Core-system config goes under /etc. That's where boot-time services,
etc, normally have their config. Early boot binaries go in /bin for
executables and /lib (/lib64 in many 64-bit installation, that's the
standard FHS, file hierarchy standard, location for amd64 aka x86_64, but
ia64 uses /lib for 64-bit and puts 32-bit elsewhere) for libraries.
/root is the root user's homedir. All those are normally on the rootfs,
because in many cases they're used early enough in the boot that other
filesystems aren't yet mounted, with /root there so a root login works as
expected in single-user-mode, again when other filesystems are
traditionally not mounted.
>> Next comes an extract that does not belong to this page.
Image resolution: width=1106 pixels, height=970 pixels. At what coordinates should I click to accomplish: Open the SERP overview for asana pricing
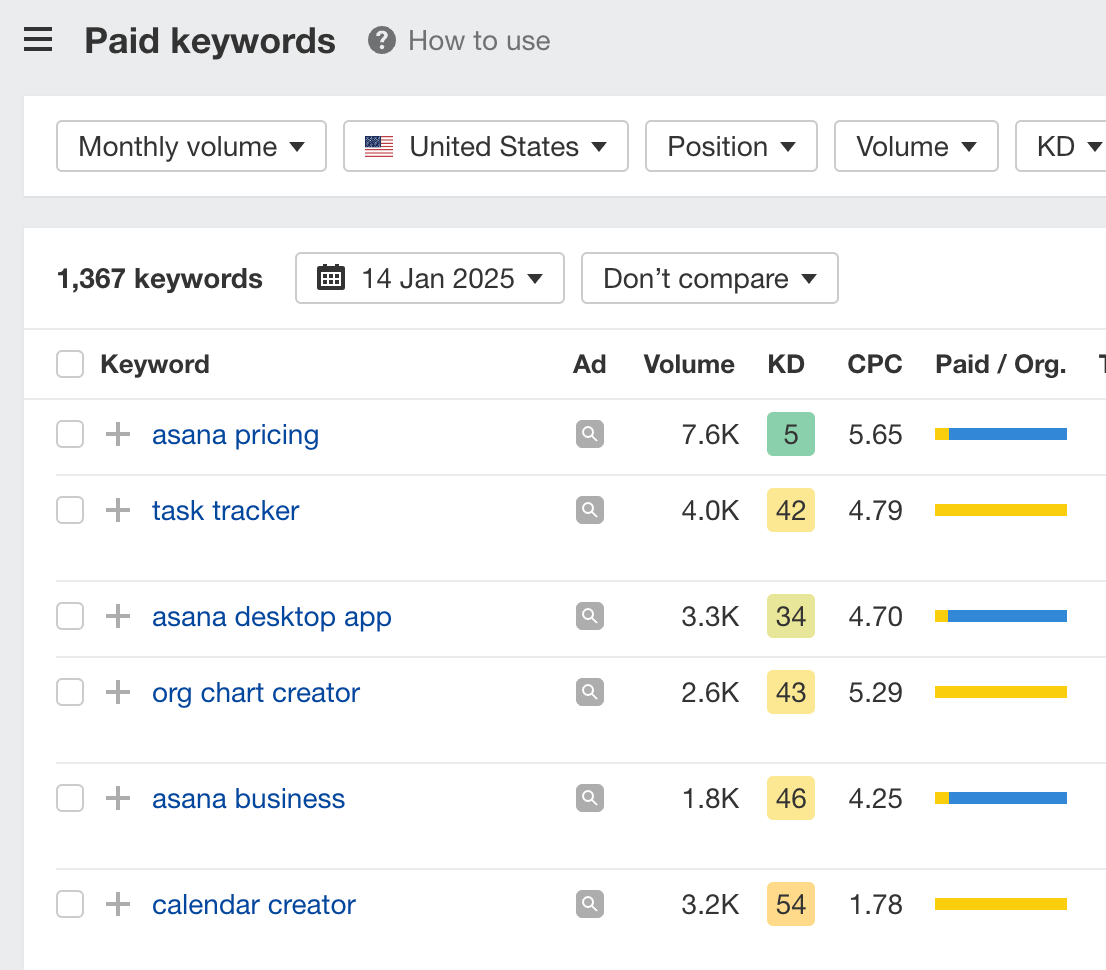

The rootfs is often mounted read-only in
normal operation, particularly on more secure installations like public
internet facing servers (ideally), etc.
System stuff that's not core enough to be needed before filesystems other
than rootfs come online, lives under /usr. /usr therefore has its own
bin and lib dirs, with /usr/share corresponding to /etc, and including a
documentation subdir /usr/share/doc . Often, /usr does not live on the
rootfs and must be mounted during the boot process. This is the reason
binaries and config used for early system boot cannot be in /usr.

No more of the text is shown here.